Red Bull have now finished 1-2 in three consecutive races since last year’s final.
It was the fifth win of his career for Perez, who started from pole at the Jeddah Corniche Circuit for the second consecutive year. He briefly led the championship until Verstappen slipped to the front by recording the fastest lap.
“Let’s keep it up, let’s keep pushing,” said the Mexican.
Perez started on pole with Alonso next to him on the front row and Alonso quickly jumped into the lead, but was promptly penalized for being in the wrong starting position. He thought he had served the five-second penalty, but the race stewards pinned him a further 10 seconds into the podium celebration.
Russell said “common sense should be applied”, and Alonso was annoyed by the FIA governing body.
“I think today is more of a bad show from the FIA than a disappointment to ourselves,” Alonso told broadcaster Sky. “You can’t apply the penalty 35 laps after the pit stop. They had enough time to inform us.”

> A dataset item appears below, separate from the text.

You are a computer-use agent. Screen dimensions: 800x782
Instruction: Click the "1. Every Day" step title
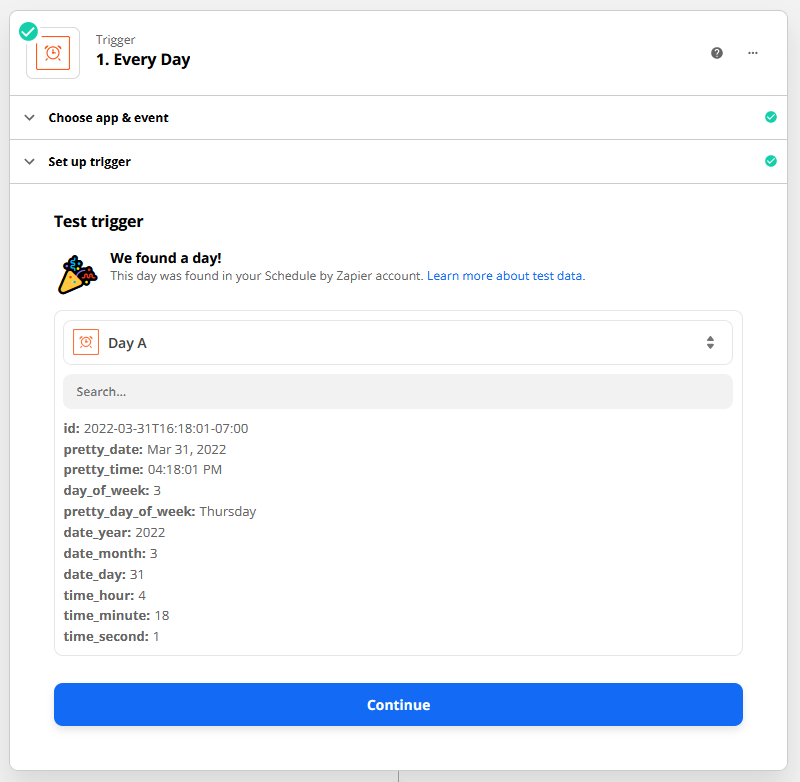[x=143, y=60]
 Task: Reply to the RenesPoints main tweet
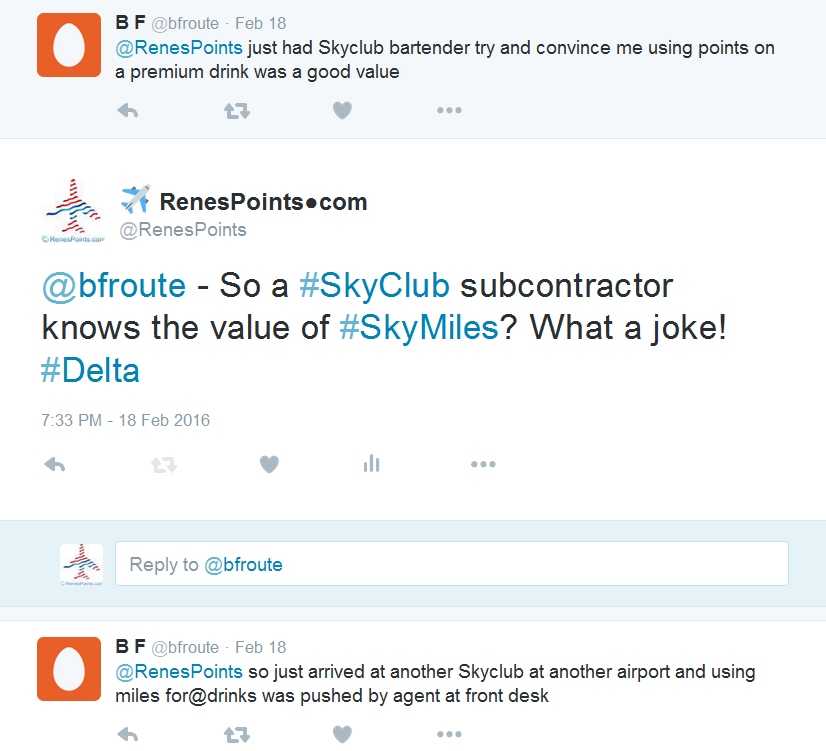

Perez quickly retook the lead as Verstappen and Charles Leclerc – starting from 12th due to a 10-place grid penalty – chewed up the cars in front of them.
When both Ferraris went to new tyres, Verstappen was fourth.
The 6.2-kilometre (3.8-mile) circuit along the Red Sea is the fastest street circuit in F1 with average speeds in excess of 250 km/h (160 mph), which suited Verstappen. It only took him a few seconds to pass Russell and Alonso didn’t take long either, making it a Red Bull shootout.
Perez held his ground.
Ferrari had another race to forget, with Carlos Sainz Jr. in sixth, ahead of Charles Leclerc in seventh. At least Leclerc finished after his retirement in Bahrain, but he was not happy.
“Being behind like that is really (smooth), I don’t know what to do,” said Leclerc as he rolled behind traffic.
France’s Esteban Ocon and Pierre Gasly were eighth and ninth for Alpine with Haas driver Kevin Magnussen tenth.
Alonso’s teammate Lance Stroll retired on lap 18, prompting a safety car restart that suited Verstappen.
Alex Albon retired his Williams and his teammate Logan Sargeant, the rookie American driver, started last and finished 16th. McLaren again struggled with Oscar Piastri in 15th and Lando Norris in 17th.
“Tough race after an unlucky start with damage to both cars on the first lap. Made it too hard to turn things around. But we did our best,” tweeted McLaren boss Zak Brown. “Time to get our season back on track in Australia.”